What does it feel like when the number finally stops mattering?
It took about a year of cancer treatment, therapy, uncertainty, and soul-searching before my perspective finally shifted. By then, my portfolio value had declined significantly, and my other savings had largely been depleted.
And yet I felt more grounded than I had in years.
I stopped asking how much money I needed to feel safe. Instead, I began asking a different question: "What do I actually need to live a meaningful life?"
I realized that if I earned roughly $36,000 per year on top of my wife's salary, we could fund our lifestyle and fully preserve our retirement savings. Assuming the portfolio kept growing at a reasonable rate, our long-term future looked more than stable. That realization changed my definition of enough from several million dollars in the bank to simply earning $36,000 a year.
And that gave me the freedom to take a risk and start my own business.
Why doesn't the math feel like enough even when it works?
After everything I went through, it was clear that planning is never just about the numbers. It’s about the emotional impact those numbers have. From a financial standpoint, $36,000 worked perfectly fine for our situation. But emotionally, it became harder to accept over time.

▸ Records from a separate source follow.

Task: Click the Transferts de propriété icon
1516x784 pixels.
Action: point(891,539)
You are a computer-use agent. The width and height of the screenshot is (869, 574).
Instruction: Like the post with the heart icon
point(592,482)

Having my wife assume the bulk of our financial obligations affected me more than I expected. Every time we went out to dinner and she paid the bill, for example, I felt a quiet sense of discomfort. Every time I needed a little extra financial support, it felt like little daggers in my heart. Not because she made me feel inadequate or was judgmental, but because I simply wanted to contribute more.

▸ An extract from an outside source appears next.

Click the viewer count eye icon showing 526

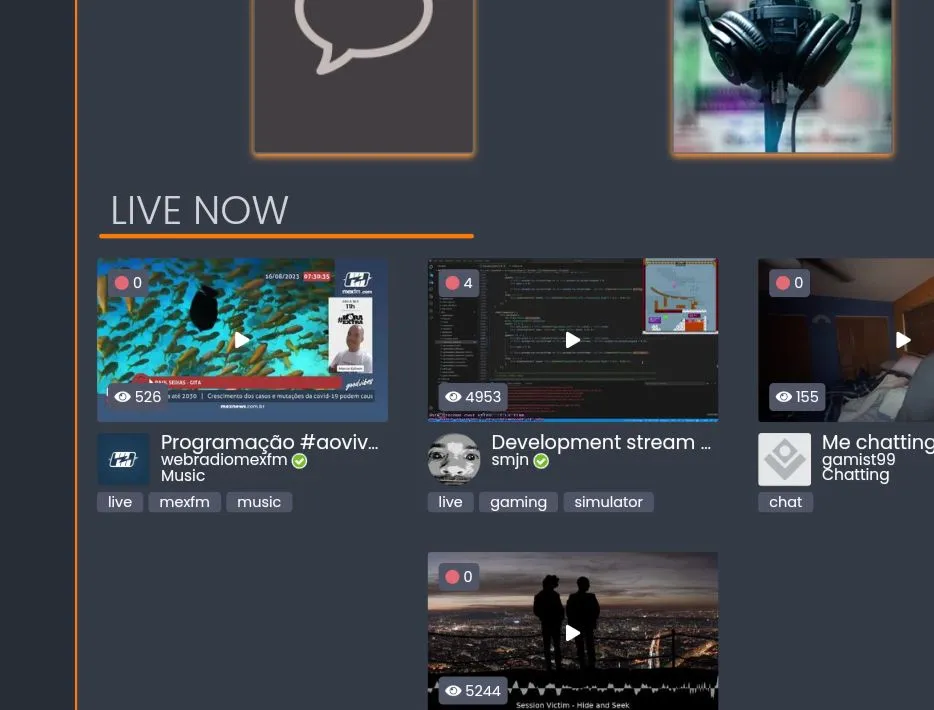click(x=123, y=396)
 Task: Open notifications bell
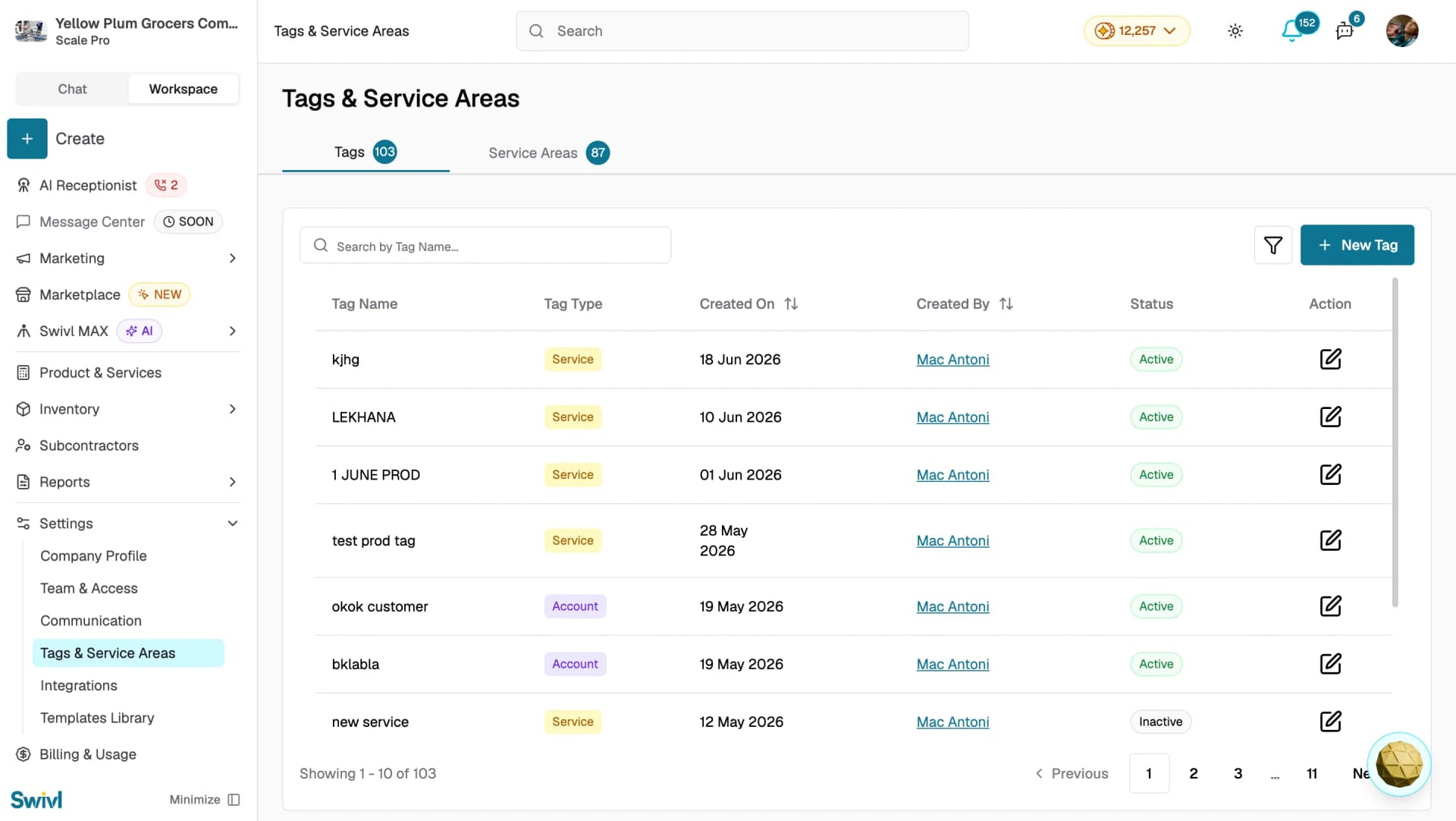pos(1291,31)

That led to my definition of enough evolving yet again. Now, it means reaching a level of income where my wife has the option to stop working if she chooses. She's dealt with a tremendous amount of pressure throughout all of this, and while she still enjoys her work, it’s not as fulfilling as it once was.
I want to earn enough for her to be able to step away when she’s ready so she can set her own schedule every day.
What does enough look like when it's driven by generosity instead of fear or scarcity?
I suspect my definition of enough will keep evolving, and I think that's healthy. Once my wife and I reach our next milestone, there are other things I'd like to do. I'd like to help my kids more. I'd like to support extended family members. I'd like to invest in my community and contribute to causes that matter to me.
Maybe I'll never have enough in the strictest sense. But that's OK, because my definition is no longer driven by greed or fear. It's driven by generosity, abundance, and impact.
That's the real evolution: moving from a number to a mindset of meaning. Because enough isn't simply a financial destination. It's a perspective. And when you define it intentionally, you give yourself permission to enjoy the life you already have while still building toward the future you hope to create.